◆ Source data:
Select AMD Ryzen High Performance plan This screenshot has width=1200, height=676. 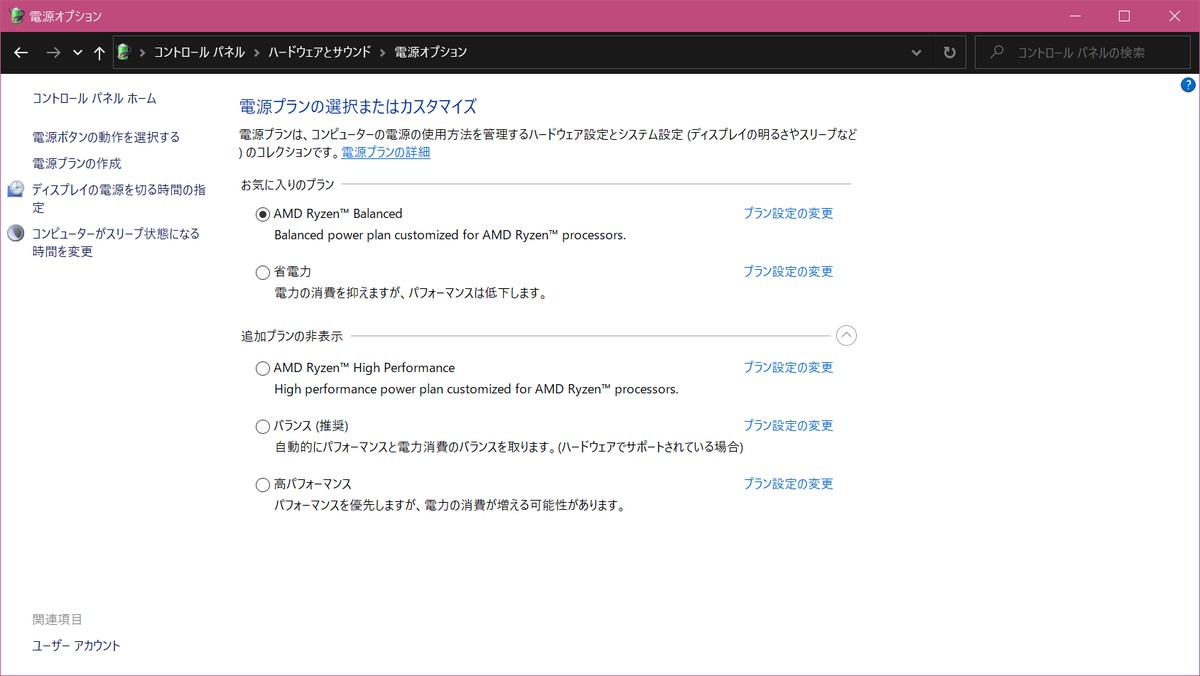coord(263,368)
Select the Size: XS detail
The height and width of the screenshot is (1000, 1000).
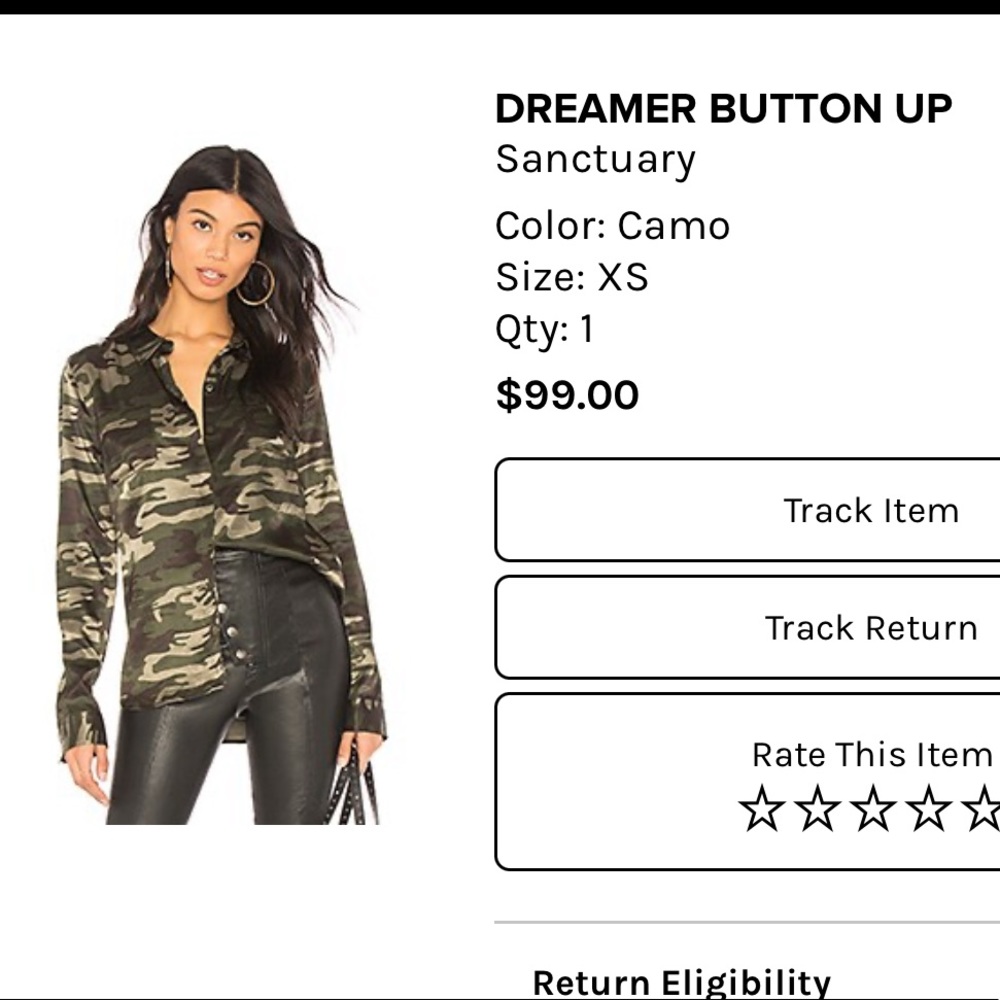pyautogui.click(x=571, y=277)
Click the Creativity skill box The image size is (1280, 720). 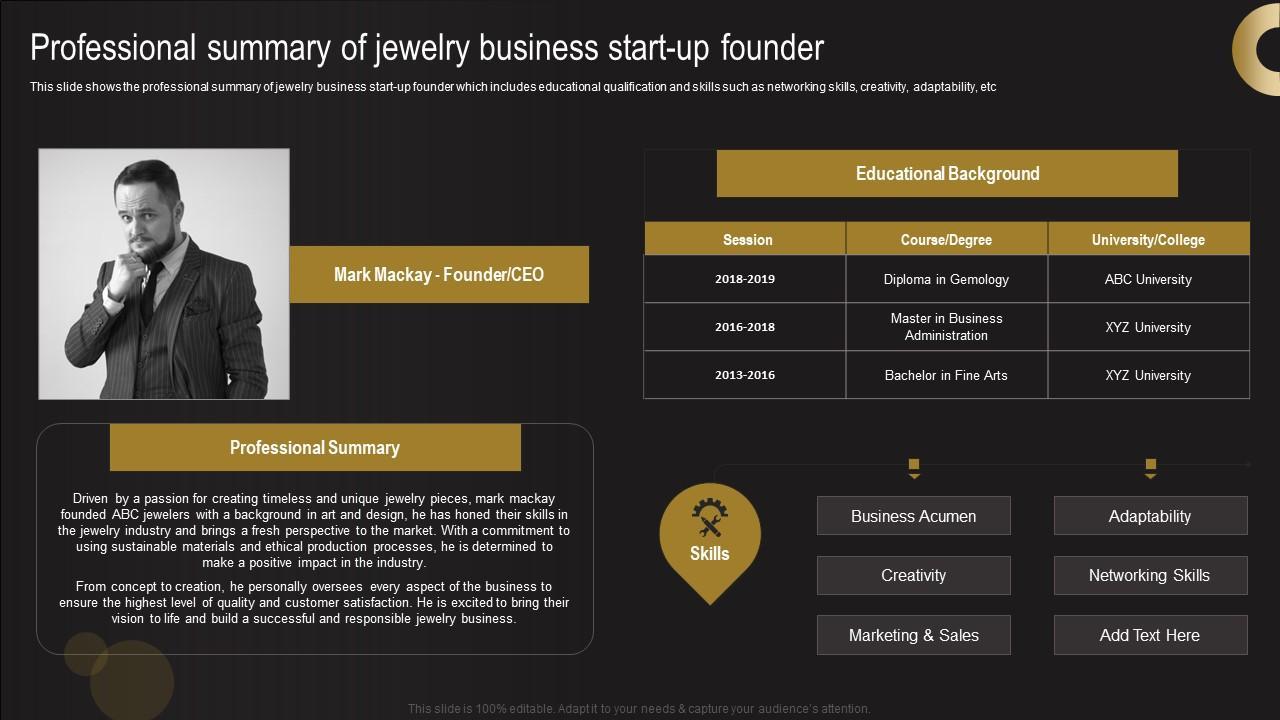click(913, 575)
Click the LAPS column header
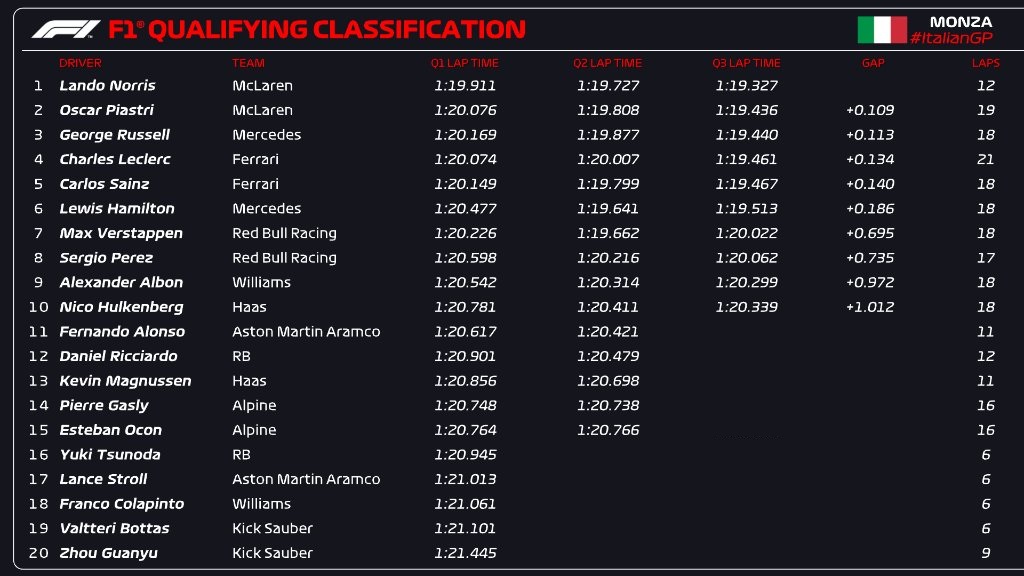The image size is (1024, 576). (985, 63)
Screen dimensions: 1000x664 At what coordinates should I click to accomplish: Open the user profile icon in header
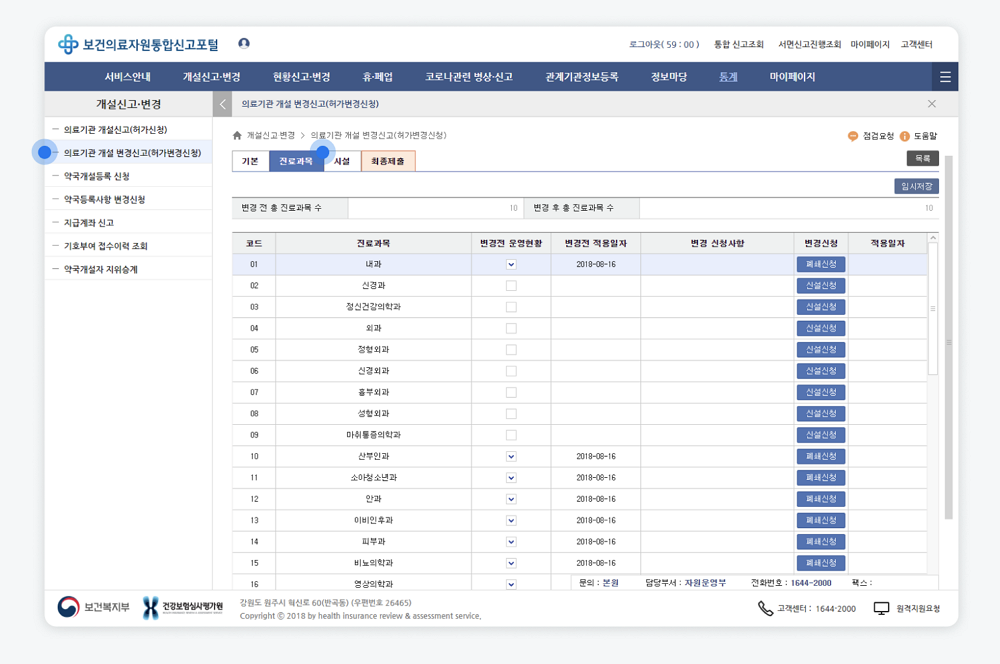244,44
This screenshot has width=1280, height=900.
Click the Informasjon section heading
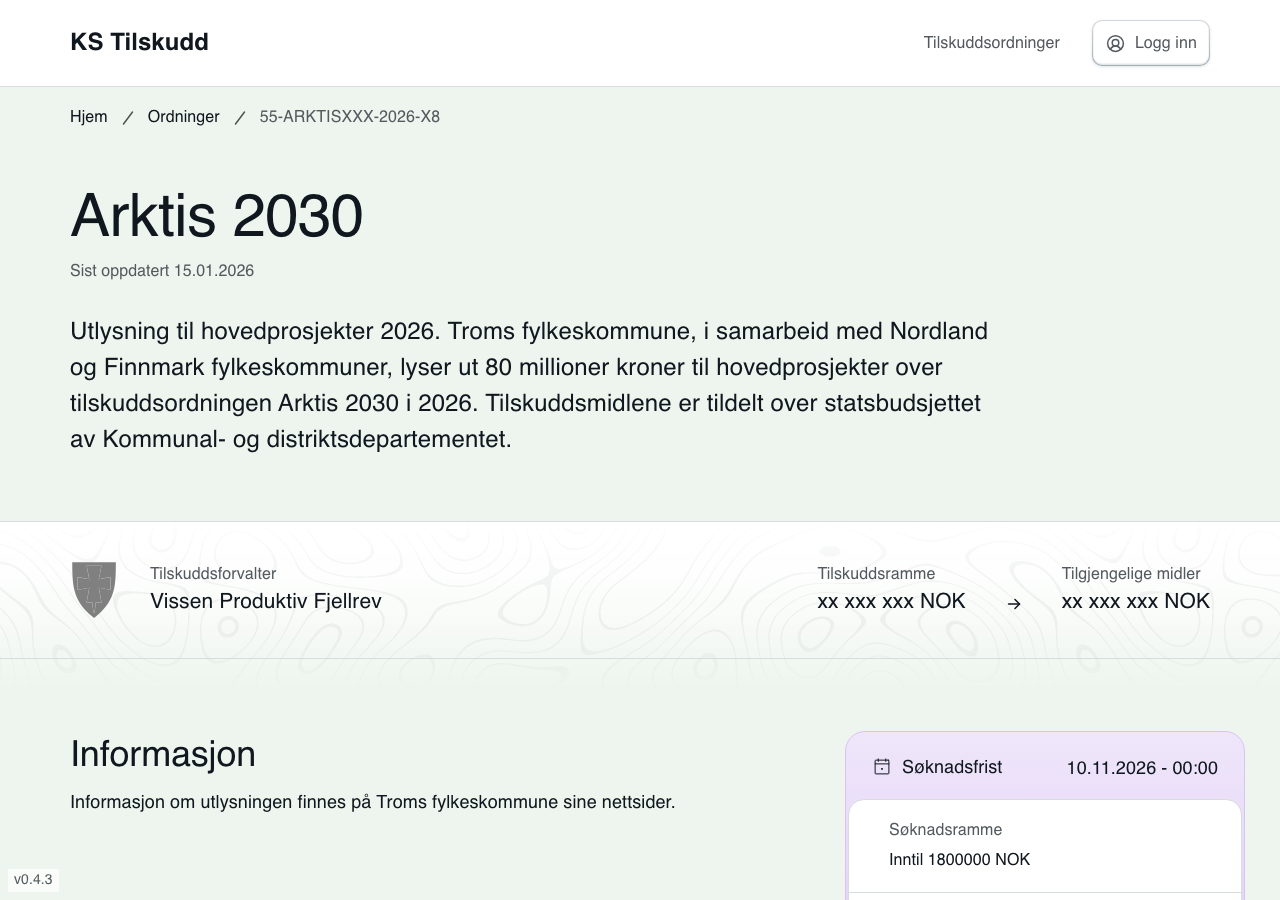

◆ Exercise goal: Please set down exactly the lines from the one holding "Screen dimensions: 1000x664" through the last line of the entries, both ends included, and skip pictures.

◆ Solution to the problem:
Screen dimensions: 1000x664 At what coordinates should I click to accomplish: Open the user profile icon in header
244,44
This screenshot has width=1280, height=900.
Click the Informasjon section heading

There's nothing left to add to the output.